Thursday, June 11, 2009

Remembering a beautiful day.

Among all these days that have brought on so many emotions.... the band banquet, Graduation, and Marcus' Birthday this Sunday... here lies the date of June 11th. On this day back in 1992, Marcus was approaching his first birthday, John and I had been preparing for a while to go to the Temple so that the 3 of us could be sealed and this was the date we chose. In our faith, we believe that being married or sealed together in the Temple by those holding the proper Priesthood, that we will be together not just here on earth, but for all time and eternity. This day means so much more to me today than it ever did.

DATA SECTION:
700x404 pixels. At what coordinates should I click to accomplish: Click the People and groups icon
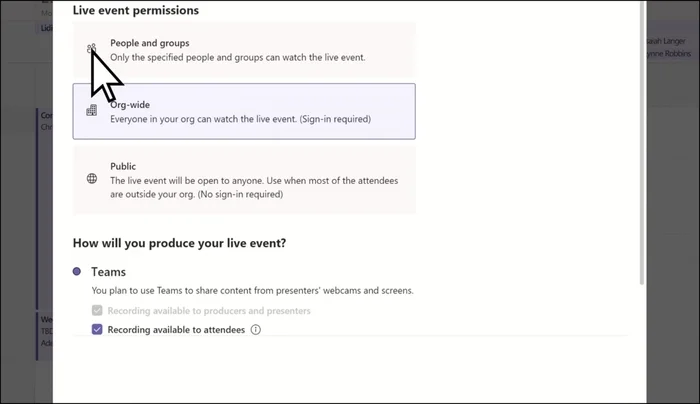(x=91, y=50)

TO DO:
[A] Swap "Temple" for "Church" in the June 11 post and write out its passage from "Thursday, June 11, 2009" to "it ever did.".
[B] Translate this sentence from the June 11 post into Spanish: "This day means so much more to me today than it ever did."
The material above comes from a separate source.

ANSWERS PROVIDED:
[A]
Thursday, June 11, 2009

Remembering a beautiful day.

Among all these days that have brought on so many emotions.... the band banquet, Graduation, and Marcus' Birthday this Sunday... here lies the date of June 11th. On this day back in 1992, Marcus was approaching his first birthday, John and I had been preparing for a while to go to the Church so that the 3 of us could be sealed and this was the date we chose. In our faith, we believe that being married or sealed together in the Church by those holding the proper Priesthood, that we will be together not just here on earth, but for all time and eternity. This day means so much more to me today than it ever did.

[B] Hoy este día significa para mí mucho más de lo que jamás significó.